1.            Ms Mookherjee and Mr Woodhouse introduced the report and highlighted the links with other areas of work such as substance misuse, mental health services and social isolation, and the work going on to address these areas.  They then responded to comments and questions from Members, including the following:-

 

a)    to address the link between both legal and illegal substance misuse and suicide, work was being undertaken with the Police, and links made to the Police Strategy.  Reports on the subject would be made regularly to the Crime Safety Partnership.  Drug use was also closely linked with homelessness, and work was ongoing to seek to address this; 

 

b)    the likelihood of ex-servicemen and women experiencing homelessness, and the link to social isolation, was well acknowledged, and the outcome of the Select Committee currently running was awaited with interest;

 

c)    a view was expressed that more information was needed about the link between homelessness, ex-offenders and ex-military and to seek to identify the reason for this link.  It was known that 50% of those taking their own lives had a history of self-harm, and it would be helpful to be able to understand more about this link and how it could be addressed.  Ms Mookherjee explained that men considering suicide were known not to tend to seek help. This tendency was deep-rooted among male occupations, not just in the military. Workplace health events could seek to encourage more openness;

 

d)    the extra money allocated to Kent by the Government was welcomed as excellent news;

 

e)    asked what follow-up work would be done after someone had been seen at Accident and Emergency after self-harming, Ms Mookherjee explained that a link would be made with the patient’s GP, to seek ongoing supervision.  However, this practice was not consistent across the county. Mr Woodhouse added that the Kent and Medway NHS and Social Care Partnership Trust had identified this as an area of high risk and work was ongoing to seek new ways in which to support such patients; 

 

f)     Mr Woodhouse explained that a major review was being undertaken with the Kent Safeguarding Children Board to seek to identify the impact of suicide upon families, and the Children, Young People and Education strategy and action plan could be shared with the Health Reform and Public Health Cabinet Committee at a future meeting;

g)    asked how many cases there were of attempted suicide, Ms Mookherjee explained that these were hard to identify, as some people self-harmed without intending suicide;

 

h)    a view was expressed that mental health support should be made available to all, not just those who were at high risk of suicide.  Ms Mookherjee agreed that all lives saved were important.  She advised that a pilot scheme in West Kent was improving the treatment of depression and piloting urgent and crisis care.  Mr Woodhouse added that there were some countywide initiatives offering a 24-hour freephone helpline. These had been established using Government funding for innovation and it was hoped that they could be spread;

 

i)     in response to a question about how local elected Members could support someone who had come to them as a local representative to seek help with thoughts of suicide, Ms Mookherjee said that some online guidance and signposting could be provided, perhaps in conjunction with the Jo Cox Foundation, training could be made available to Members and a wallet-sized card giving a few bullet-point guidelines could be produced;

 

j)     a recent meeting between the NHS and Healthwatch had discussed signposting with existing initiatives, such as Live Well Kent, which was a key part of suicide prevention work;

 

k)    comments were made on the online accessibility of campaigns and a request made that they be made easier to find on the County Council website by using smart links.
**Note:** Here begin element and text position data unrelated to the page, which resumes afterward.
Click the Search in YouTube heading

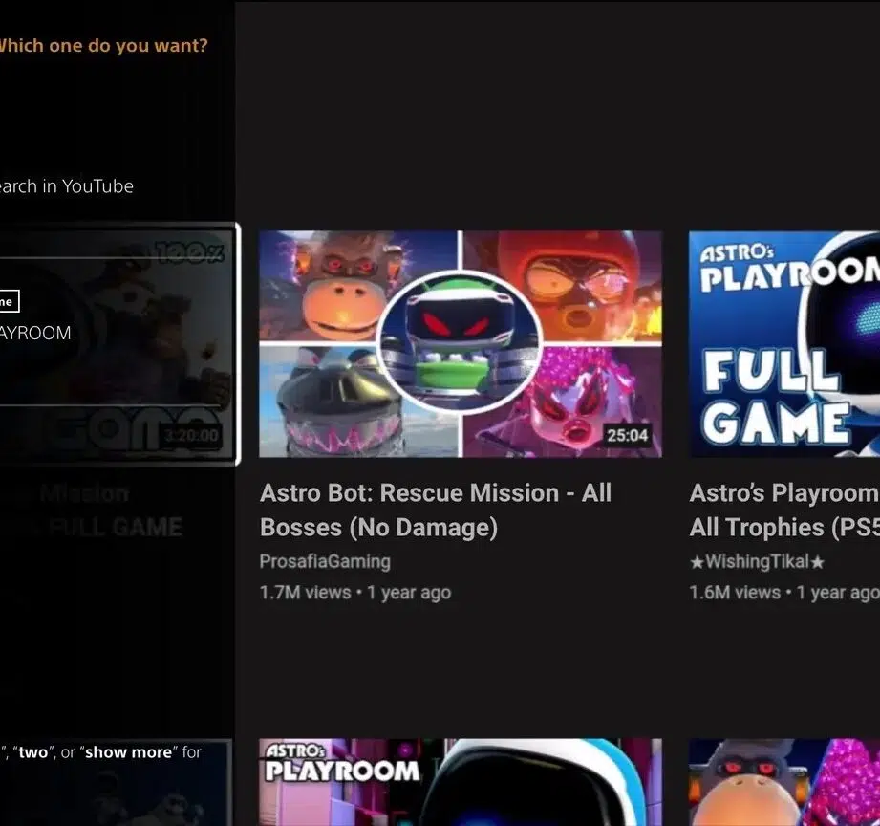tap(66, 186)
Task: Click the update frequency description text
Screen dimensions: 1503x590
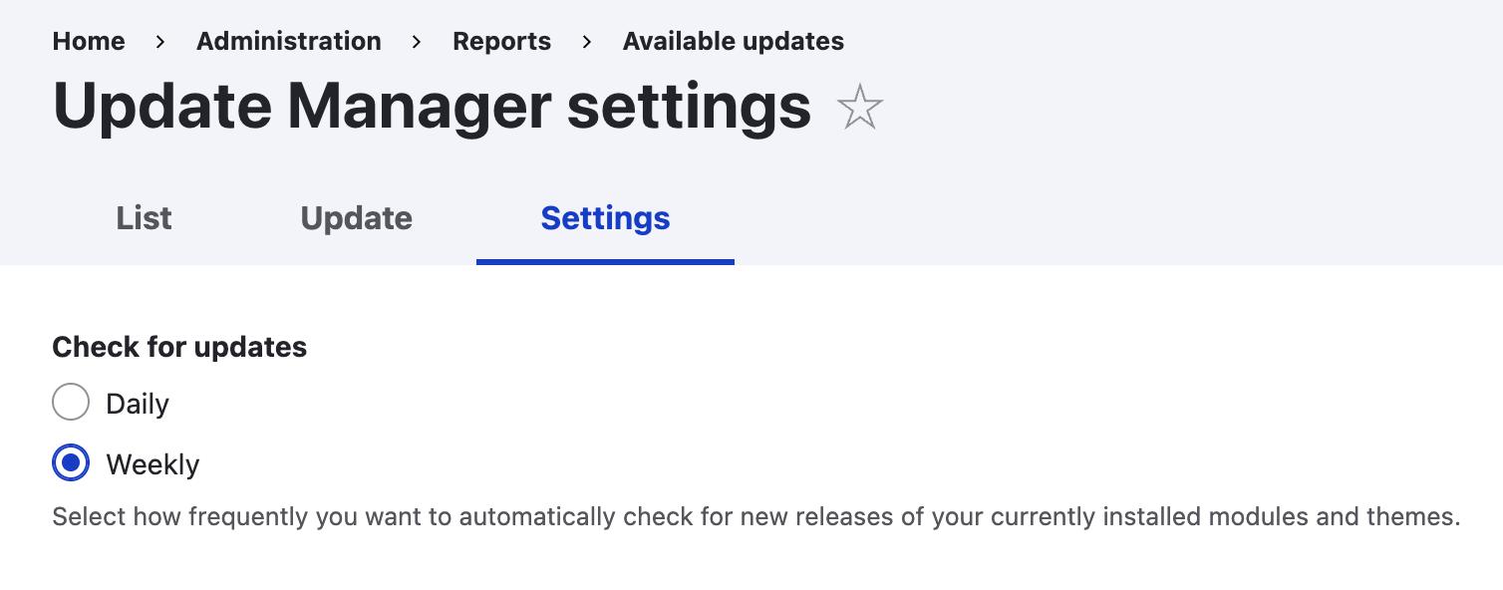Action: click(755, 516)

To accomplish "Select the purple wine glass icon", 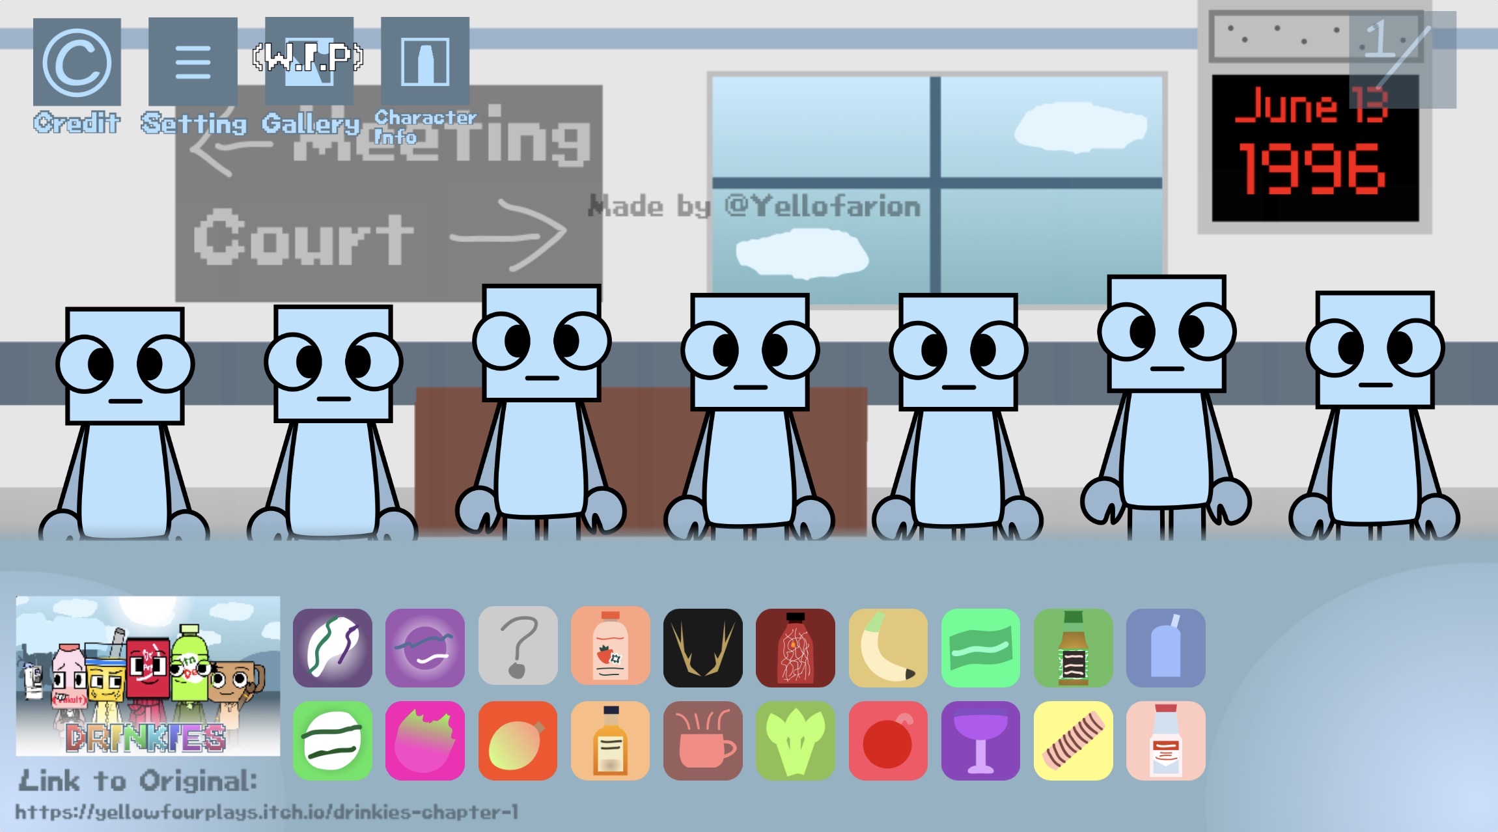I will coord(980,740).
Mr Woodhouse advised that links would be established with Google so that anyone searching for ‘suicide’ would find the Release the Pressure campaign, and the same could be done with the County Council website; and

 

l)     asked if the Release the Pressure posters which had previously been displayed in the foyer of Sessions House could be reinstated, Mr Scott-Clark said he would liaise with the County Council press office to do this.

 

2.            The Cabinet Member, Mr Gibbens, responded to comments made during the debate and highlighted the range of referral pathways available to ex-offenders, via the Probation Service, young people of 18+ transitioning from CAMHS to adults’ mental health services, people with mental health needs accessing housing-related support via Porchlight, and support for ex-service personnel adjusting to civilian life as part of the Military Covenant between the County Council and the Armed Forces.  The Men’s Sheds projects around the county sought to address the need for men to network and find moral support, and he encouraged Members to visit their local Shed project. He undertook to look into the various points raised about the online accessibility and profile of suicide prevention campaigns.

 

3.         It was RESOLVED that Members’ comments on the Suicide Prevention Needs Assessment and suggestions of areas for further research, set out above, be noted.